I want to calculate a feature of second order (depth = 2). Because of the entity structure the feature matrix calculation need to calculate so many combination that the calculation takes "years".
Can one more specify via a rule settings the list of features to be calculated?
I have a Customer Table (cid, ...) with fixed data (i.e. birth date) related to each customer. Additional I have two (A and B) different tables (cid, MonthlyReportPeriod, ...) derived from customer monthly behavior (i.e. #orders) on different products. The wanted features of second order is for instance the wighted sum in time of orders for each behavior table.
When I calculate the features using just one behavior table (A) > 1000 feature are calculated.

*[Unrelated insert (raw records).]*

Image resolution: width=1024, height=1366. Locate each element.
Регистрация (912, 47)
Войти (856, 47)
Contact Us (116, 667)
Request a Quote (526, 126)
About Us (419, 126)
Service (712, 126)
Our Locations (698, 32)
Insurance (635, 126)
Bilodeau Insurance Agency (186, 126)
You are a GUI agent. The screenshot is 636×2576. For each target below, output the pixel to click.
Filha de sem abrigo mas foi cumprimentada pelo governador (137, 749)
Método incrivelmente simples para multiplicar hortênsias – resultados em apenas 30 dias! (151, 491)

I think when I use the two in one shot I have two many combination.
es = ft.EntitySet(id = 'ES_PRA')
es = es.entity_from_dataframe(entity_id = 'Customer', dataframe = Customer,
index = 'cid')
es = es.entity_from_dataframe(entity_id = 'A',
dataframe = A,
make_index = True,
index = 'AID',
time_index = 'MonthlyReportPeriod')
es = es.entity_from_dataframe(entity_id = 'B',
dataframe = B,
make_index = True,
index = 'BID',
time_index = 'MonthlyReportPeriod')
#
r_Customer_A = ft.Relationship(es['Customer']['cid'],
es['A']['cid'])
es = es.add_relationship(r_Customer_A)
#
r_Customer_B = ft.Relationship(es['Customer']['cid'],
es['A']['cid'])
es = es.add_relationship(r_Customer_B)
#
seed_features=[
ft.Feature(es["A"]['MonthlyReportPeriod'], primitive=WeightTimeUntil),
ft.Feature(es["B"]['MonthlyReportPeriod'], primitive=WeightTimeUntil)
]
features, feature_names = ft.dfs(entityset = es, target_entity = 'Customer',
agg_primitives = ['sum','last'],
seed_features=seed_features,
trans_primitives = [MultiplyNumeric],
max_depth=2)
I would like to specify the aggregated primitive per column in Table A and B:
cid: - MonthlyReportPeriod: -
(#order): sum, last, sum(WeightTimeUntil/MultiplyNumeric)
(#sales): sum, last, mean, ...